Vespa’s woman, Basia, came in, saw Simona and went and sat next to her. She pulled Simona towards her with an arm round her shoulder. With her other hand she started stroking the girl’s hair. They were rocking together now, making a low moaning sound – one traumatised and the other soothing.
I walked over to Vespa, who had his hands on his hips as he looked out across his parched, yellow lawn.
‘What happened?’ I asked.
‘That man barged in here, started threatening me. I had to defend myself.’
‘And defend Di Angelo?’
‘What do you mean?’
‘You were defending his empire. Mori was blackmailing him and you dealt with the threat.’
‘I told you. I defended myself from an intruder.’
‘You think she’ll confirm that?’ I flicked my head towards Simona.
‘Sure. She’ll confirm it. Of course she will.’
‘I won’t.’
‘You weren’t here.’
‘I know what happened.’
‘You think so?’
‘I know what happened. Mori checked into the Hotel del Fiume because that was the only way he kn
ew how to get a message to Di Angelo. He knew it was a dive, but he remembered who the owner was from when he used to go there in the nineties. He checked into the hotel with a special guest and sent a message up the chain of command that he had Simona Biondi, the girl who could prove that Di Angelo was running a prostitution ring to skew viewing figures. Di Angelo set you on Mori’s case, told you to find him, which is how you and I became friends, right? Eventually Mori got hold of you and you were spooked. This could bring down the whole house of cards – your paymaster’s political career could be over. His business empire would be broken up. So you arranged to meet Mori here. You wanted to set up this story about an intruder. He knocked on the door, you invited him in and it was easy. A twitchy finger on the trigger and you packed him off to eternity. Problem solved.’

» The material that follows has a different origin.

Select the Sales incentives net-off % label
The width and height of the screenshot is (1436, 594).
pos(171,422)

He stared at me, trying to guess my price. ‘What exactly is it you want? Are you selling your silence the same as Mori?’
I held his stare, interested to hear him open negotiations.

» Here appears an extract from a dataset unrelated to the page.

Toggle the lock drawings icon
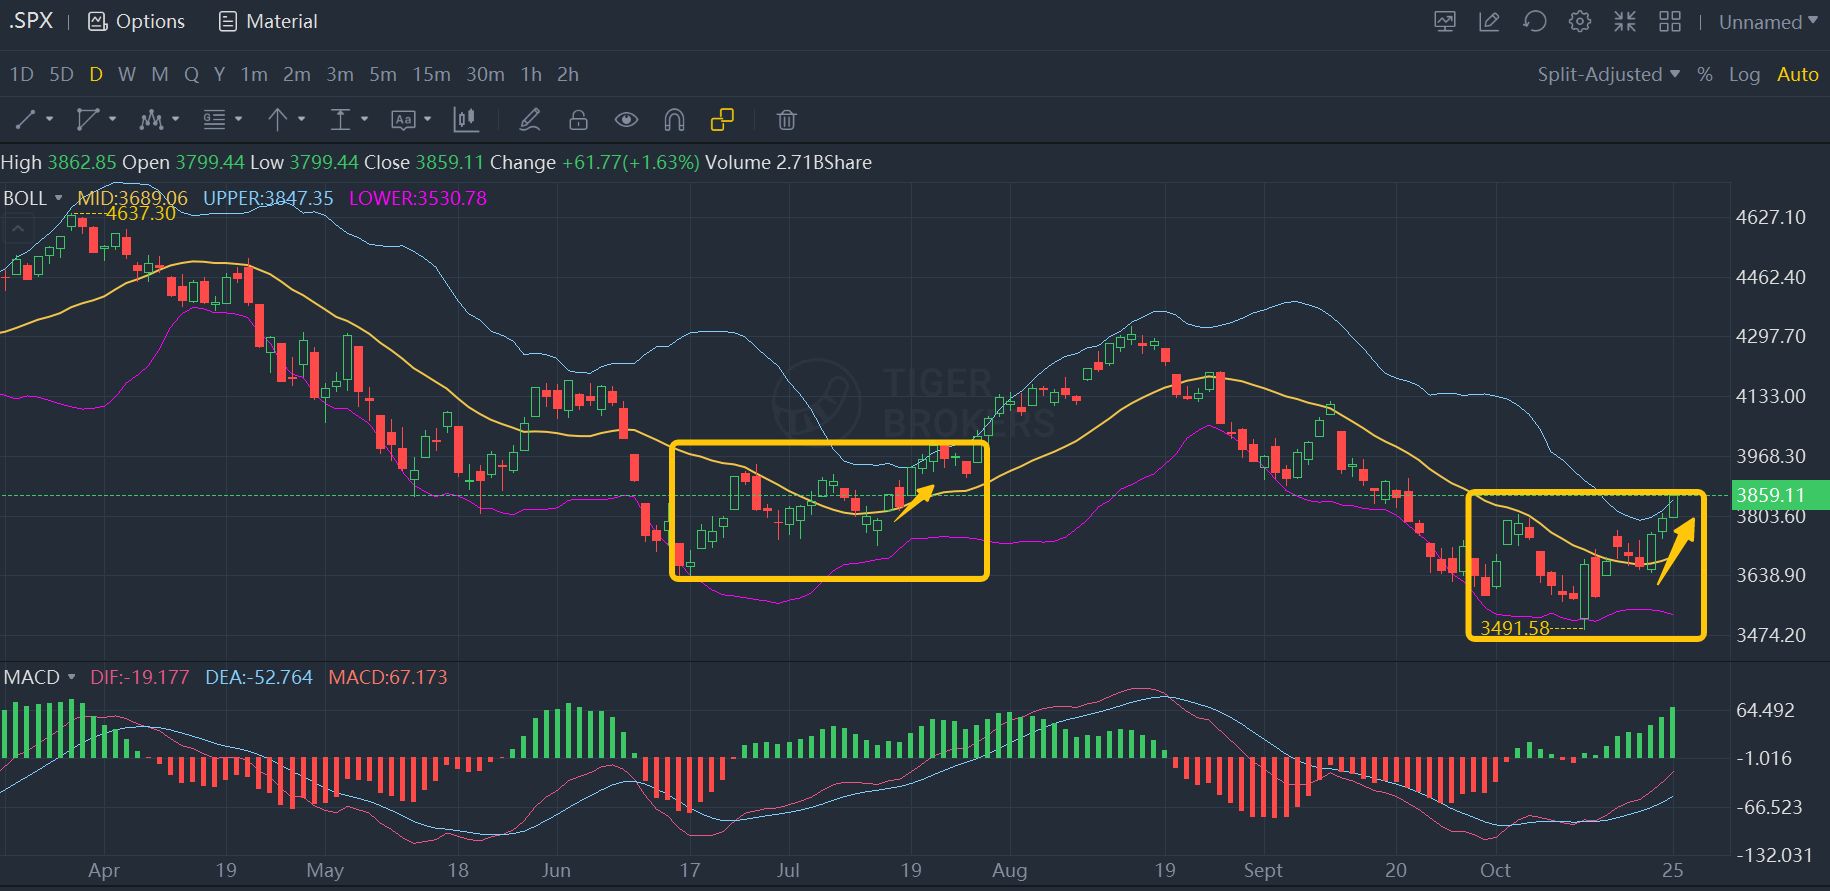 578,120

‘I can give you what you want,’ he said. ‘Anything you want.’
‘Tell me about Anna Sartori.’
He didn’t say anything.
‘Did you pack her off as well?’
He chuckled quietly to himself as he shook his head. He still seemed intoxicated by what he had done. He was looking at the pistol in his right hand, turning it over so he could feel its weight and see both sides.
‘I don’t care about what went on,’ I said, watching the polished wood of the grip in his hands. ‘The inflated invoices, the fake viewers, the call girls and escorts. Not interested. I want to know what happened to Anna Sartori.’

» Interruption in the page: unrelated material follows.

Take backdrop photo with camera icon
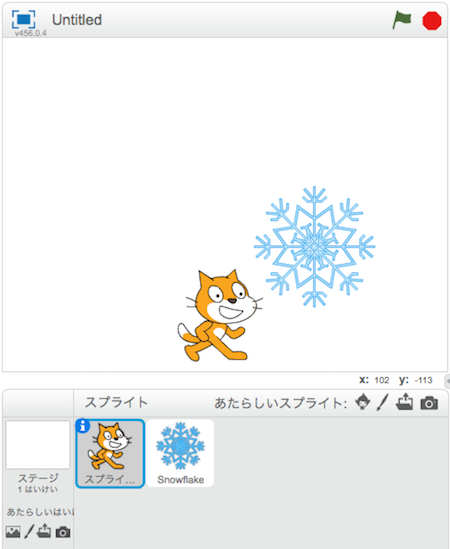Image resolution: width=450 pixels, height=549 pixels. (x=63, y=532)
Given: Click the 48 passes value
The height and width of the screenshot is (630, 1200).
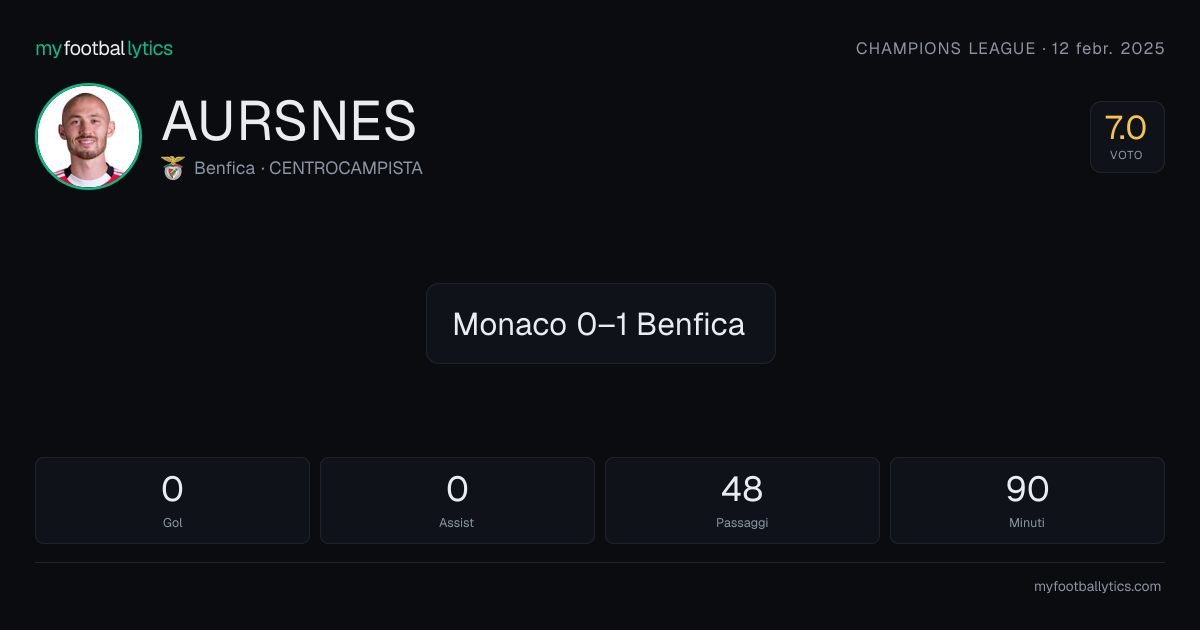Looking at the screenshot, I should pyautogui.click(x=742, y=489).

‘Yeah, me too. She never showed.’
‘How do you mean?’
‘Listen, she was a hustler the same as Mori. She was trying to throw mud at a man who likes to keep everything clean. She was sounding off about this and that, the same as that stiff on the carpet.’ He flicked the pistol in Mori’s direction. ‘Di Angelo told me to sort it out, to give her a pay-off. I was just the studio fixer – I sourced girls, sorted problems, smoothed feathers. And there are lots of feathers in TV, believe me. I went round there, he opened his safe and gave me a shoebox of cash.’